* [REQUEST 1] In the Parse2Plone text, list the names of the parameters that are commented out in the block of recipe options under "Getting started".
* [REQUEST 2] Reproduce the portion of the Parse2Plone text starting with "Introduction" and going on through "files into Plone.".

── SOURCE TEXT

Introduction
============

``Parse2Plone`` is an lxml/soup parser (in the form of a Buildout recipe that
creates a script for you) to easily get content from static HTML files into Plone.

Warning
-------

This is a **Buildout recipe**! By itself it does nothing. If you do not know what
Buildout is, please see: http://www.buildout.org/.

Getting started
---------------

Because it always drives me nuts when you have to dig for a recipe's options,
here they are::

    [import]
    recipe = parse2plone
    #path = Plone
    #html_file_ext = html
    #image_file_ext = gif jpg jpeg png
    #target_tags = a div h1 h2 p
    #illegal_chars = _

Everything but the ``recipe`` parameter is commented out; the parameters
listed are configured with default values. Uncomment/edit these if you 
would like to change the default behavior, they are (hopefully) self-explanatory.
Now you can just cut and paste to get started, or keep reading if you would like
to know more.

Installation
------------

You can install ``Parse2Plone`` by editing your *buildout.cfg* file like
so:

- First, add an ``import`` section::

    [import]
    recipe = parse2plone

- Then, add the ``import`` section to the list of parts::

    [buildout]
    ...

────
── PROVIDED MATERIAL

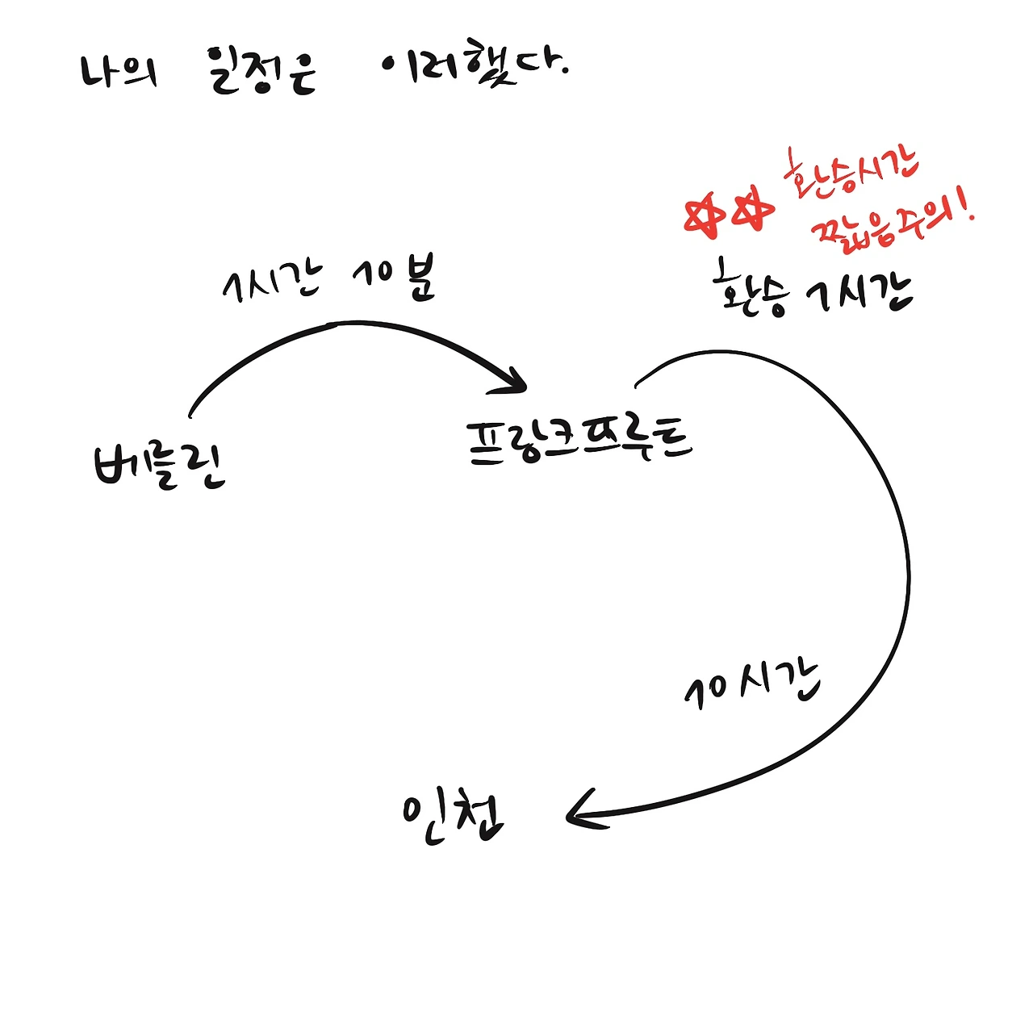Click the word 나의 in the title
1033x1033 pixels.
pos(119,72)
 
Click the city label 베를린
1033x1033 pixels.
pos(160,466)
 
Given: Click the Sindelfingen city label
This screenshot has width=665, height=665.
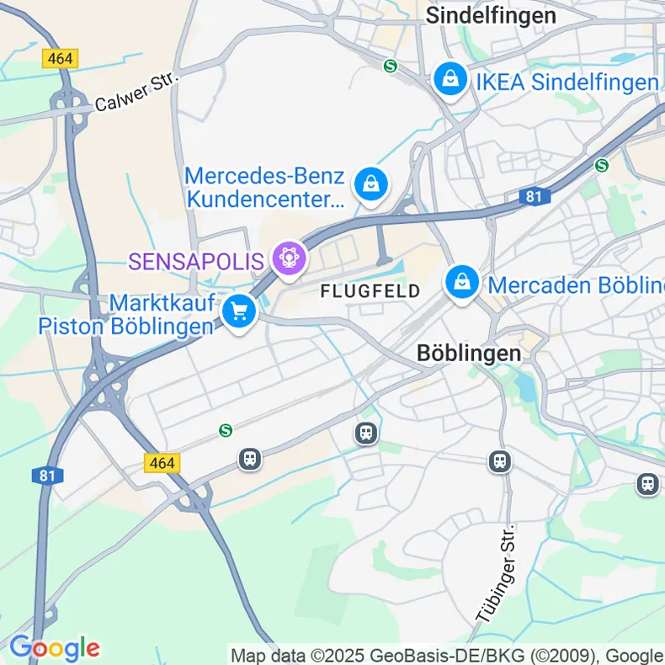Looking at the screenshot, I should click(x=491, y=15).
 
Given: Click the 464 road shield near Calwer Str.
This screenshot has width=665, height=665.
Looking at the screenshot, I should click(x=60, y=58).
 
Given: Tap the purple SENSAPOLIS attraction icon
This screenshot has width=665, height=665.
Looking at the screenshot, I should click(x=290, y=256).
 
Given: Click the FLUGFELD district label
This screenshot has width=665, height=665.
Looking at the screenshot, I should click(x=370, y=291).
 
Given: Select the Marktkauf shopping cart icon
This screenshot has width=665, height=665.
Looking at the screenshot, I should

────
── PROVIDED MATERIAL

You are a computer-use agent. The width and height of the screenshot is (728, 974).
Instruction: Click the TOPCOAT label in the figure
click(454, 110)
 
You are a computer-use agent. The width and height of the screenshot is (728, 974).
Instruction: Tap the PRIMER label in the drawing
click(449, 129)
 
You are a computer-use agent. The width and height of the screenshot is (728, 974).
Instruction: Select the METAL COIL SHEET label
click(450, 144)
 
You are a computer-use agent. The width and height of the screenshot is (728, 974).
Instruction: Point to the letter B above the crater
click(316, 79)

────
── PROVIDED MATERIAL

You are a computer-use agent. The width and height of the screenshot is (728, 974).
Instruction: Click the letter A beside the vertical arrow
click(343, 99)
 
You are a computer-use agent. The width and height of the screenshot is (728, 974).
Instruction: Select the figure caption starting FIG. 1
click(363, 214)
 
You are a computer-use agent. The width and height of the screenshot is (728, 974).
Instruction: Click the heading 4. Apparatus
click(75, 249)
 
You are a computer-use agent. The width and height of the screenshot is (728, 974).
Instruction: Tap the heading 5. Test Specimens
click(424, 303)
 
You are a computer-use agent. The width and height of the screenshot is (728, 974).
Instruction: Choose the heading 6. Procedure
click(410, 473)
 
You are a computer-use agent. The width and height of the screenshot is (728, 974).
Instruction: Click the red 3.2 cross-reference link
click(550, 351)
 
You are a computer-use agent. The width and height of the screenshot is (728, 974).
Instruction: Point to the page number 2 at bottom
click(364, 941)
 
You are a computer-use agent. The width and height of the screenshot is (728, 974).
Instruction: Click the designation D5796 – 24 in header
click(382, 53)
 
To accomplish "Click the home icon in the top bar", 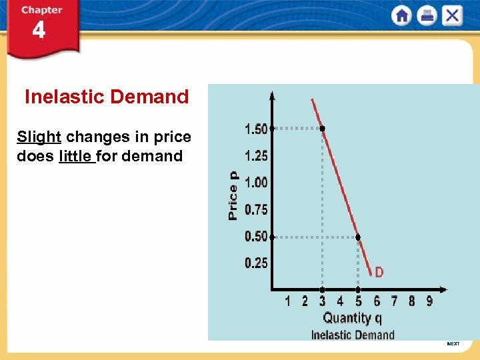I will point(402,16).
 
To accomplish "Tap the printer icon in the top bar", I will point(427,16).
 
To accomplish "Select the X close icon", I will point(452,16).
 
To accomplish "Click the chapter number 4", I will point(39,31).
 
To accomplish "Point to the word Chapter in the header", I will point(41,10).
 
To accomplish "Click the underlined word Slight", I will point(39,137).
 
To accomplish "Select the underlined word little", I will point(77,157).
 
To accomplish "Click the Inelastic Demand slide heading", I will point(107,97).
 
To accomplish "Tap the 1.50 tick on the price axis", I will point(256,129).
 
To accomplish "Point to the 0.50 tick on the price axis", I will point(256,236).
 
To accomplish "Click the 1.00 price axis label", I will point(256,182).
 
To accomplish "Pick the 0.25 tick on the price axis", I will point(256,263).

────

* [FINISHED ANSWER 1]
path
html_file_ext
image_file_ext
target_tags
illegal_chars

* [FINISHED ANSWER 2]
Introduction
============

``Parse2Plone`` is an lxml/soup parser (in the form of a Buildout recipe that
creates a script for you) to easily get content from static HTML files into Plone.